- EXERCISE INSTRUCTIONS -
Line filter on the word "screenshot": copy each matching line from the entries.

- INPUT RECORDS -
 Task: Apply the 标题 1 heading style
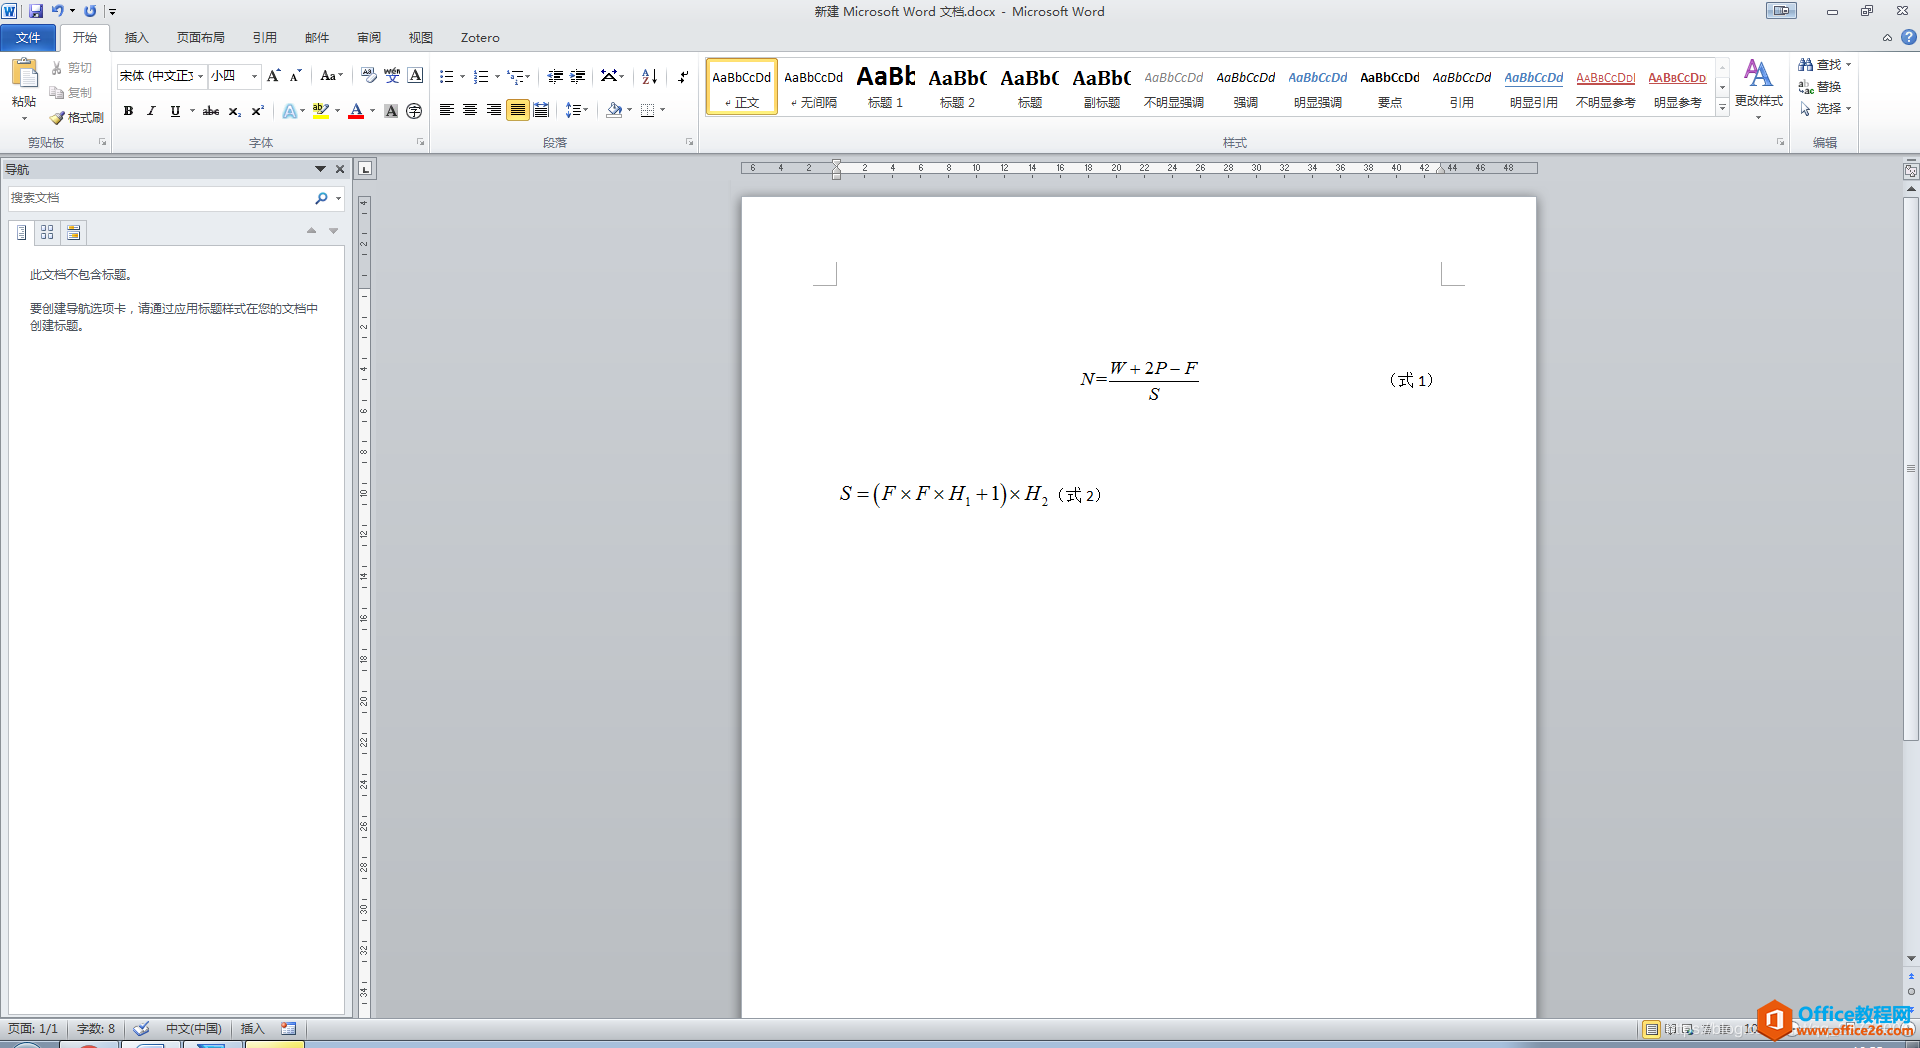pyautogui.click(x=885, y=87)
...
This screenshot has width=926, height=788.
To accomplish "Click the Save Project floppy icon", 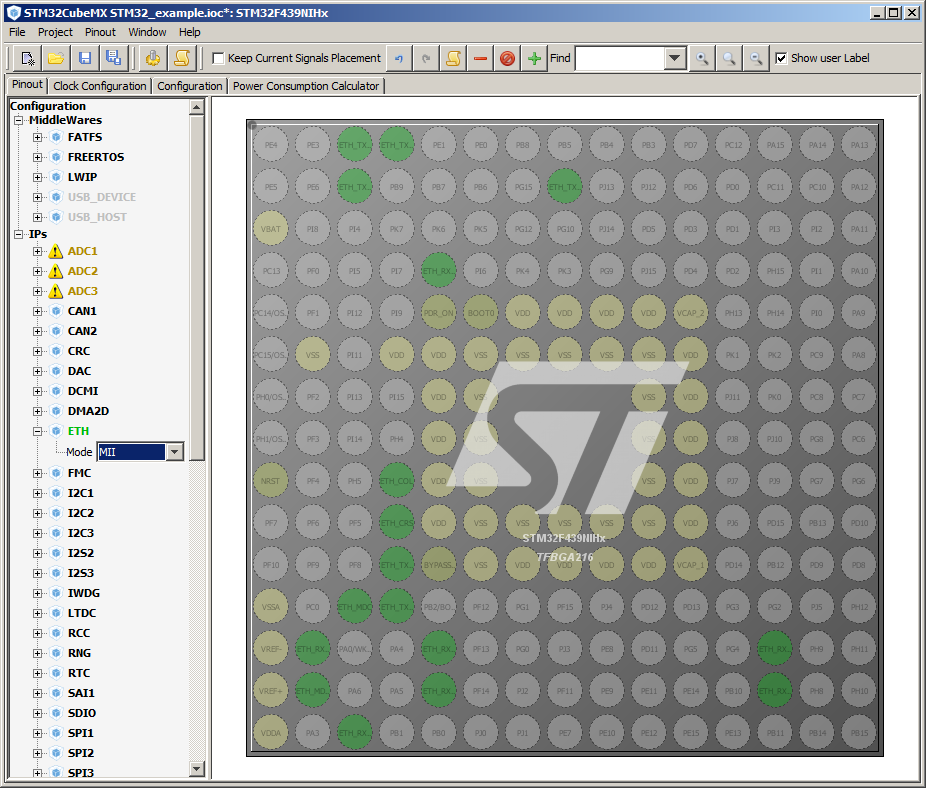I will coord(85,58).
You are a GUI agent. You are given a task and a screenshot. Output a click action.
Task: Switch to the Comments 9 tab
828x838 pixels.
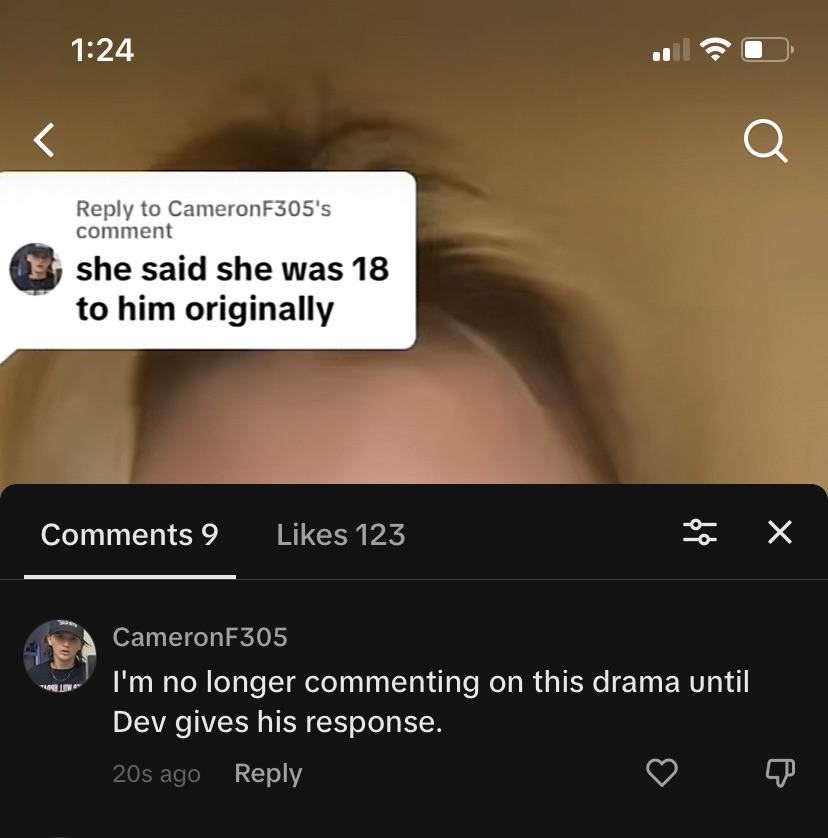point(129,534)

- WORKED SOLUTION -
This screenshot has width=926, height=788.
You are a GUI agent. You are given a task and a screenshot. Output a click action.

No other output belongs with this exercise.